M. Wundt rompt définitivement avec cette méthode. Il répète à chaque instant qu’il s’agit de savoir non ce qui devrait être en bonne logique, mais ce qui est. Ainsi l’explication que M. Ihering donne des mœurs et de leur genèse est on ne peut plus satisfaisante pour l’esprit il y voit des habitudes utiles qui se seraient peu à peu généralisées. Mais c’est l’observation et non le raisonnement qui doit trancher la question, et elle nous apprend que jamais une coutume sociale n’est dérivée d’une habitude privée. Quelque étrange que cela puisse paraître, les mœurs ont toujours été produites par des mœurs ou à l’origine par des pratiques religieuses.
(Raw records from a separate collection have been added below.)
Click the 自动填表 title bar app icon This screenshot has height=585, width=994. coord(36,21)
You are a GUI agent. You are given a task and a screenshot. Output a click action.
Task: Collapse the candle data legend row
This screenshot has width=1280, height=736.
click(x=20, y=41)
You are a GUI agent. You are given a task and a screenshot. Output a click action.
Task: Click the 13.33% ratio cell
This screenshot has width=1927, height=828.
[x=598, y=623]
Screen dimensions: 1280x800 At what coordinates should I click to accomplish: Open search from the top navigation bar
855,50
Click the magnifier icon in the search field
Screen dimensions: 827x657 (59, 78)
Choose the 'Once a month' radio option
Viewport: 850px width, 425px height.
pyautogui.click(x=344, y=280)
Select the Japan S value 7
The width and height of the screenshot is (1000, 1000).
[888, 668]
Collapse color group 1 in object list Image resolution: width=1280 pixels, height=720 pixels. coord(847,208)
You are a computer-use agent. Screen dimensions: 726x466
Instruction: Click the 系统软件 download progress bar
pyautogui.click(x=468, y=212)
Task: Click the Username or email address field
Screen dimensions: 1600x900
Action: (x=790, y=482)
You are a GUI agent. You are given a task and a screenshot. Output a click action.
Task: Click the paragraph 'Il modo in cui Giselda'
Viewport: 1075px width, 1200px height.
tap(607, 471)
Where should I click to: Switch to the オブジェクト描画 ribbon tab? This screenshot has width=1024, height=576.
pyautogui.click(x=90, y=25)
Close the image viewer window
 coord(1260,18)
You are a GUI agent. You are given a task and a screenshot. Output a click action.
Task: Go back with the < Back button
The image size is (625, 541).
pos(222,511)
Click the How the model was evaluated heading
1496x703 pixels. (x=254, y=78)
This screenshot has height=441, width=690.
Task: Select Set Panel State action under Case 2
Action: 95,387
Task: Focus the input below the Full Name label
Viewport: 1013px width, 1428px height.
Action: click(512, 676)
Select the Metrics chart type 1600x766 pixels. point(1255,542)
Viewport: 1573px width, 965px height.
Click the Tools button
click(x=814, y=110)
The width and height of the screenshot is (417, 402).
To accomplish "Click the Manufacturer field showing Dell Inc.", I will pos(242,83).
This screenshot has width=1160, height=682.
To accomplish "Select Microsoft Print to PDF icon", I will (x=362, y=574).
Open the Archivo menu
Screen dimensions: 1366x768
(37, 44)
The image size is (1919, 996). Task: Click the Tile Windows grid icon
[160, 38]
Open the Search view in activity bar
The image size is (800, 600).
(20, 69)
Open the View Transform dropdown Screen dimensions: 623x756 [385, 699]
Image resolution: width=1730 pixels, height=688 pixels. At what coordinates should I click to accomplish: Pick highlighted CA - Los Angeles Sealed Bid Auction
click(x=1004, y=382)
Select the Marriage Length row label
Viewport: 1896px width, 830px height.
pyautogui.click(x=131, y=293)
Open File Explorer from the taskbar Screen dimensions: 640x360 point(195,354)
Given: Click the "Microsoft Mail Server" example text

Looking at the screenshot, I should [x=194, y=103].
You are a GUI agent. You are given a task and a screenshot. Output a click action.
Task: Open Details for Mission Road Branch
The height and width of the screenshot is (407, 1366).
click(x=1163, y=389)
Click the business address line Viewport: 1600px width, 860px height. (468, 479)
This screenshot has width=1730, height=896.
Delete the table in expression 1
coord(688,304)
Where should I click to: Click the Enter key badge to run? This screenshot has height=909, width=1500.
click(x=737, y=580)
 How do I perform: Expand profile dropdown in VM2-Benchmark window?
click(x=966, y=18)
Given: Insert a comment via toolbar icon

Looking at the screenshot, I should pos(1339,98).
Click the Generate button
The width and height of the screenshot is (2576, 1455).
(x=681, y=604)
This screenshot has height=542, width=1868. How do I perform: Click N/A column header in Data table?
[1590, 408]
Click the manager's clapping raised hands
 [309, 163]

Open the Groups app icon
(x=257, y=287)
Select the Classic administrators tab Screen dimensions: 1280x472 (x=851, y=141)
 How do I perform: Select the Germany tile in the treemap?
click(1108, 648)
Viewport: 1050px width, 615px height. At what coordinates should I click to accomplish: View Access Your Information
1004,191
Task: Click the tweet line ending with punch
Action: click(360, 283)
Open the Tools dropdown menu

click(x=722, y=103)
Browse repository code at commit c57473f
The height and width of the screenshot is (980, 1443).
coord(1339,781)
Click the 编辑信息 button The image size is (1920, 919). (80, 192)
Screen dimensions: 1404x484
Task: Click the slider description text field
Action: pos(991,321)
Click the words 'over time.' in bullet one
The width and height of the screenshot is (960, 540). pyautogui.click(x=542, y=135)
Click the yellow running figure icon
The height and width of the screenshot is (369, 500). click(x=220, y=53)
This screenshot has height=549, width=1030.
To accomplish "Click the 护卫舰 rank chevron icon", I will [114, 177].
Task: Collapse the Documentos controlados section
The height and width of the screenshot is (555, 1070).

La logique à elle seule n’aurait jamais deviné cela. M. Wundt d’ailleurs ne se contente pas d’affirmer ce désaccord de la logique et des faits, il en donne la raison. C’est que, dit-il, les motifs de nos actions ne sont pas en rapport avec les fins qu’elles réalisent ; or ce sont ces fins qui importent, car elles seules donnent à nos actions une valeur morale. Le raisonnement, n’ayant dans la formation des idées morales qu’un rôle secondaire, ne peut également avoir qu’un rôle effacé dans la science qui les explique. À vrai dire, cette raison n’est pas la seule qui rende nécessaire en morale l’emploi de la méthode expérimentale. Bien souvent, le plus souvent peut-être ce n’est pas seulement les fins lointaines de notre action que nous ignorons, mais les motifs véritables qui l’ont déterminée. Non seulement notre action s’échappe du cercle de la conscience par une sorte de ricochet imprévu, mais elle n’y a même pas son origine : nous agissons sans savoir pourquoi, ou les raisons que nous nous donnons à nous-mêmes ne sont pas les vraies. L’hétérogénéité du motif et du but telle que l’a définie M. Wundt n’en est pas moins une vérité importante qu’il a eu le mérite de formuler et d’établir inductivement.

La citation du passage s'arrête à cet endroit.